A detached and well-renovated three-bedroom detached downtown family home with parking and a sweet garden.

The Bigger Picture

I’ve always thought of Raglan Road as marking the de facto boundary between the McBurney Park and Inner Harbour neighbourhoods. You might, if dramatic is your style, walk down the middle of the moonlit street like it’s a tightrope, arms out for balance. There are no checkpoints at this border, though, and no documentation needed, not ever, even middle of a Friday night when the music festival is in full swing. It’s Europe after the rain. It’s a fresh start. Fairy lights instead of high tension wire.

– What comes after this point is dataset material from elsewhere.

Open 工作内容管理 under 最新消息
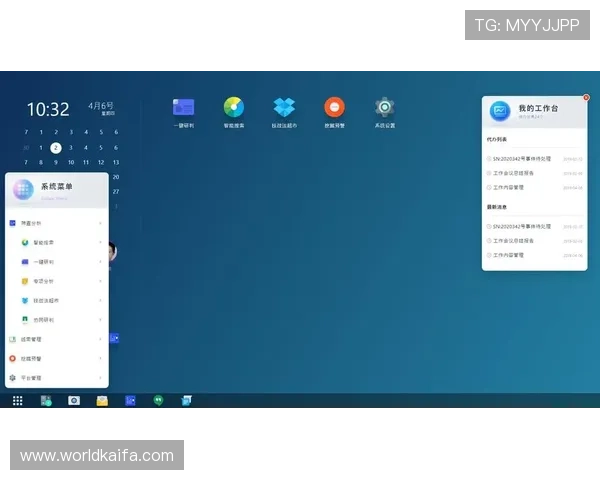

525 Bagot St is located just north of Raglan Road, on the river side. So it’s Inner Harbour all day long. It looks a bit like a stick of butter, the way it spreads back geometrically from the road. Raise the houses along this stretch a little higher above the sidewalk and you could be in Halifax. There is a that half-buzzed fishing village colour scheme - the lime house and then the eggplant town, the strawberry brick next door to the vanilla siding. The people — the poets and professors, the doctors and nurses, the restaurateurs and the editors, the rewriters of history — are very nearly as vivid. You could take this crowd on the road, I swear, sell tickets to sit and swap stories. Bagot between Raglan and Corrigan is a new Tom Waits album.

Picture spring sun and summer breeze buzzing a set of stiff sheets hung on the nylon line between the back deck and the distant shed. Take in the scent of that happening. Register the Cataraqui River’s brown muscle flexing between the east and west shores like a paper bag being smoothed flat. The cicadas all armoured up in July. The sounds, in other words, of the world settling permanently around the idea of you moving in to 525 and never wanting to leave, becoming in that way both headliner and ticket seller.

*

It’s a three-bedroom house - I should have led with that - with new pale hardwood flooring on both levels. That flooring seems somehow to have increased the square footage. The halls feel both longer and wider than they did last year, the rooms more expansive, the ceilings further off, the light more intense, but surely that’s impossible. The gas fireplace is new too, as are the furnace and the AC, lots of cabinetry and cupboards. I have a list of recent renovations that’s longer than a Christmas wishlist. There is a main-floor laundry and bathroom. A kitchen built to make possible even the most elaborate of Ottolenghi recipes. That garden, of course, with its endless lawns and its rough pleasing symmetry. The recent intention was either to stay here forever or make the home irresistible.